Nas saídas pela neurose o mal-entendido do corpo aparece como radicalidade na impossibilidade da relação. Há sempre Outro que guardaria a verdade sobre o uso correto do corpo e da satisfação do parceiro, como se a concordância entre identidade e imagem corporal se passasse pela via pedagógica. Para tanto, vemos tentativas frustradas de reunir pedaços dos corpos de outros e, com um desenho ideal, fazer existir a relação sexual. Aqui, a fala em análise pode fazer furo nessa crença, pausa na busca desenfreada pelo ideal e pela completude.

Nas psicoses, por outro lado, onde os pontos de apoio e referência são escassos, é preciso boa dose de criatividade para sustentar-se no discurso.
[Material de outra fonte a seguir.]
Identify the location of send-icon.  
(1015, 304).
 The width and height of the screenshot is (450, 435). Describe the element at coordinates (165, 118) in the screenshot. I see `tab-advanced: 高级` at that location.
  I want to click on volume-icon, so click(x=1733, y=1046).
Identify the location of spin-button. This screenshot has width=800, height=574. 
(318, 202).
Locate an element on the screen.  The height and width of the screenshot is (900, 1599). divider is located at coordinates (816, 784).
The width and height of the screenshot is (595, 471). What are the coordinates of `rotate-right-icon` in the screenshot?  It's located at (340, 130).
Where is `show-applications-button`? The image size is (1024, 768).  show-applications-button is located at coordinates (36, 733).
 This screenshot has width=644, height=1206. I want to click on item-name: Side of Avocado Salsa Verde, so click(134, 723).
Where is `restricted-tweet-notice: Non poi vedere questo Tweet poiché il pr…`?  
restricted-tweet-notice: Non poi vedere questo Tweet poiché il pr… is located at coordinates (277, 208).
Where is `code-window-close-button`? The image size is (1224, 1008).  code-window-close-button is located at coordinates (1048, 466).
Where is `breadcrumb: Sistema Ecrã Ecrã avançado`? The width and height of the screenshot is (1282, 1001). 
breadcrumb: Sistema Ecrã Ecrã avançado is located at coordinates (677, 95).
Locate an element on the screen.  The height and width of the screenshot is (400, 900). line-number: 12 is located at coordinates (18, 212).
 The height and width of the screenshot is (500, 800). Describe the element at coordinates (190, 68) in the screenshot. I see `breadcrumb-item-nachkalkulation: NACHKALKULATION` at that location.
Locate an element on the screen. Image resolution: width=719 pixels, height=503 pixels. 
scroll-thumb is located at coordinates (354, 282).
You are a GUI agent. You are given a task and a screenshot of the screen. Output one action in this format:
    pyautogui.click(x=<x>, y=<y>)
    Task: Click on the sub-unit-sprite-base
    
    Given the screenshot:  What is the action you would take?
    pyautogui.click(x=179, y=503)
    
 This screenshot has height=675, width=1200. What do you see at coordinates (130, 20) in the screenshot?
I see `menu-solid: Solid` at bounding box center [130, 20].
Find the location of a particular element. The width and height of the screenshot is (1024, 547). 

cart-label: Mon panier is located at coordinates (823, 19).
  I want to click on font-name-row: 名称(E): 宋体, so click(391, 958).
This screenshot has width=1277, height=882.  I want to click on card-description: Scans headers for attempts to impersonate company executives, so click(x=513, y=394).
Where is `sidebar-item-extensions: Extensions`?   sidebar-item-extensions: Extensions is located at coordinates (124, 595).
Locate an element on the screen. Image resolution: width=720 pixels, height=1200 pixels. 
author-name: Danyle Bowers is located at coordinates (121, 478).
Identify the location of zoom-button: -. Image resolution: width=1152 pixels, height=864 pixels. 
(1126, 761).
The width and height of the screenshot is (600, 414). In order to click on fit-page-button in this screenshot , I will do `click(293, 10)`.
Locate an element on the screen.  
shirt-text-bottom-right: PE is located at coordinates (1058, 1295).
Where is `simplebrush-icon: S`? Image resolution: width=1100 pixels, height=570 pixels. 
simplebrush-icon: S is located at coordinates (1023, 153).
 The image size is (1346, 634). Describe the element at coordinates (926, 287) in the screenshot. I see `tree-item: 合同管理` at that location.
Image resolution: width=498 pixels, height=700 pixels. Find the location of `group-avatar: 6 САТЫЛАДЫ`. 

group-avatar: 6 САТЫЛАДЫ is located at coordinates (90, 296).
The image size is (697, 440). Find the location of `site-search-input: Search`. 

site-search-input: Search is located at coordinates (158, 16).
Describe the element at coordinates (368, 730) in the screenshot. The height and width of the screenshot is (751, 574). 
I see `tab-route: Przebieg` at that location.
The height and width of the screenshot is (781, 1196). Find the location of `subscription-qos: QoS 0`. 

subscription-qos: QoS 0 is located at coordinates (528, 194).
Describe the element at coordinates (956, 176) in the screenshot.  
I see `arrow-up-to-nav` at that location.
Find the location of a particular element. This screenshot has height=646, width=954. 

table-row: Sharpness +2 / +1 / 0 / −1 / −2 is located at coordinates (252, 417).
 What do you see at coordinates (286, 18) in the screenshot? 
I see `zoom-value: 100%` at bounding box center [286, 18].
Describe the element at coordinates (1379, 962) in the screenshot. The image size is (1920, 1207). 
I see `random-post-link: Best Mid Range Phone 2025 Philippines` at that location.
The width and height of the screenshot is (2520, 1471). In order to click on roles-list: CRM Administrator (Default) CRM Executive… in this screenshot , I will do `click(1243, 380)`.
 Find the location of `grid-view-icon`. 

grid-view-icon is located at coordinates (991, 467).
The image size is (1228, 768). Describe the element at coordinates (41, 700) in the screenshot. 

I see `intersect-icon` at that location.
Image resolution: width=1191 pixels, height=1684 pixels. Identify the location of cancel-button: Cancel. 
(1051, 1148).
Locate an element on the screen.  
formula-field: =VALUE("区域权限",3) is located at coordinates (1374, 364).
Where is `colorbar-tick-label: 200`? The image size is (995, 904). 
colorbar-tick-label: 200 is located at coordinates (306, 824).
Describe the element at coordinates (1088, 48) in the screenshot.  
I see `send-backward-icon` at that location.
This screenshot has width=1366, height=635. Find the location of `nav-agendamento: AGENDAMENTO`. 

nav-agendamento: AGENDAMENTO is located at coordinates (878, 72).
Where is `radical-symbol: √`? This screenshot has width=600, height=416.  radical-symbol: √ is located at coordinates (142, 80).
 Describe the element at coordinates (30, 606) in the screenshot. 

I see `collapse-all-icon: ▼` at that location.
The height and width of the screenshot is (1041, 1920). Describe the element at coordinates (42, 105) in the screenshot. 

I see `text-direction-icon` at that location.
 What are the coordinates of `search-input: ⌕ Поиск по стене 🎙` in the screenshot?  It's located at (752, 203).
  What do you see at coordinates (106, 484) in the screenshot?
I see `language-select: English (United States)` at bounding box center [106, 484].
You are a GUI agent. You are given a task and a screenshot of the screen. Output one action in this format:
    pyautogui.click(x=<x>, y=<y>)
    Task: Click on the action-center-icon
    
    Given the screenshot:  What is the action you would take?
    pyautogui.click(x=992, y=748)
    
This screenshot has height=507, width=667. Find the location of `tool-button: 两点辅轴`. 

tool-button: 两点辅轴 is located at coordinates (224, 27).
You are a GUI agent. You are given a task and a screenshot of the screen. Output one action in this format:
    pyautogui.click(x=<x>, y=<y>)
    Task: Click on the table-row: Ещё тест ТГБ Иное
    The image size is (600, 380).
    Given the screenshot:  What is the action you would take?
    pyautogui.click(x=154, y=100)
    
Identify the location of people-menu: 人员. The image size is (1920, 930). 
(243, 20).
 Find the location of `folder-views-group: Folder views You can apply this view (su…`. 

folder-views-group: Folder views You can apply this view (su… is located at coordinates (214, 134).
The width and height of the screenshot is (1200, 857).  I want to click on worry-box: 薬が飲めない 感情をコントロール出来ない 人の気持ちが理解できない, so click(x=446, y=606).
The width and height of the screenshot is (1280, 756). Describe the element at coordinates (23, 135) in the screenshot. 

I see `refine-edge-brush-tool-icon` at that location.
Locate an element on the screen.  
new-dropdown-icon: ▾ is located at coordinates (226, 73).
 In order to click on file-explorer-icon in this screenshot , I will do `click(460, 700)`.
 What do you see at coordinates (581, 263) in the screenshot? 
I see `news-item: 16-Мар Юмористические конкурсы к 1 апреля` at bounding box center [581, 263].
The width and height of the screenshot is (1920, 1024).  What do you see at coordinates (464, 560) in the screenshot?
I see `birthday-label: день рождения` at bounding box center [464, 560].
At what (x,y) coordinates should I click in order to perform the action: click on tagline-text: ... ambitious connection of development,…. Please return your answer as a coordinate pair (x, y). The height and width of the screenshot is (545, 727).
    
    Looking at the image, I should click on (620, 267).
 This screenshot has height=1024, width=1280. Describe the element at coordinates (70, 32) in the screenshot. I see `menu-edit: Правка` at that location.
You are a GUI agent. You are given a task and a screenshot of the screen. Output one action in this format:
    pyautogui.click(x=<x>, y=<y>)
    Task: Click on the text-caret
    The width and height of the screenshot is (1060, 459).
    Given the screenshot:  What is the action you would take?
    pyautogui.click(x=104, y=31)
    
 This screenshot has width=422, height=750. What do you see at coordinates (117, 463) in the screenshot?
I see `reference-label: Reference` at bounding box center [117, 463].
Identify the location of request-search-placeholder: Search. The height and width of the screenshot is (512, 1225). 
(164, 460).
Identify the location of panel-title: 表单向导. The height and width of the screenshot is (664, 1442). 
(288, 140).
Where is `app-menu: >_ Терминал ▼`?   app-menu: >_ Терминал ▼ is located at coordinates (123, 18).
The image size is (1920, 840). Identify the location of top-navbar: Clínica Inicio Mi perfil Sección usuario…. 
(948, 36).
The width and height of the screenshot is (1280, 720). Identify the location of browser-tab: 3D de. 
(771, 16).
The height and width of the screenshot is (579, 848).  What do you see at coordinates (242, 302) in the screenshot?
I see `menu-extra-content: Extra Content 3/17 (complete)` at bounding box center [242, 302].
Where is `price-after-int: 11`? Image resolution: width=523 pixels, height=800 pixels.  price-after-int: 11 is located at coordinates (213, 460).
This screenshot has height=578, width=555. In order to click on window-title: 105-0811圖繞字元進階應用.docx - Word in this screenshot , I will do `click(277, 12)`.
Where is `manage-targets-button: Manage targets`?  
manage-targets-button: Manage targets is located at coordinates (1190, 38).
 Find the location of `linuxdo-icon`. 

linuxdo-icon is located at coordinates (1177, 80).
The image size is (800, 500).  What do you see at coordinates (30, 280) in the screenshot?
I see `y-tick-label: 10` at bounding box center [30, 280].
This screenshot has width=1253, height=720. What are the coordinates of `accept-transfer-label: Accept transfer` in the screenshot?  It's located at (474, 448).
Em mundos onde tudo escapa ou onde tudo é cheio, sem furos, encontramos saídas que podem afastar do real da relação, mas que permitem a construção de semblantes para fazer circular estes corpos. O analista, por vezes, poderá servir de apoio com seu próprio corpo: vimos propostas de parceria onde a voz ou o olhar podem operar como molduras para os corpos destes sujeitos, recursos simbólicos encontrados para moderar a angústia.

De todo modo, no trabalho de análise, seja no sentido de operar cortes ou amarrações, é possível inventar formas de sustentar-se frente ao olhar do Outro para valer-se daquilo que, no corpo, escapa. “Nunca se é aquilo que se tem” -, nos disse Marina Recalde em sua conferência na sexta-feira – mas para que esse corpo não se apresente totalmente à deriva, à revelia do sujeito, é importante poder modular “algo do corpo que não se deixa capturar”. Nos casos clínicos apresentados pudemos ler o trabalho dos analistas neste sentido. Cuidadosamente comentados, os casos convergiram para a discussão sobre a importância da hipótese diagnóstica. Concluiu-se que é essencial sustentar essa discussão e seus impasses, sem renunciar a ela, pois a direção do tratamento não está desarticulada dos usos do corpo que poderão surgir em cada caso.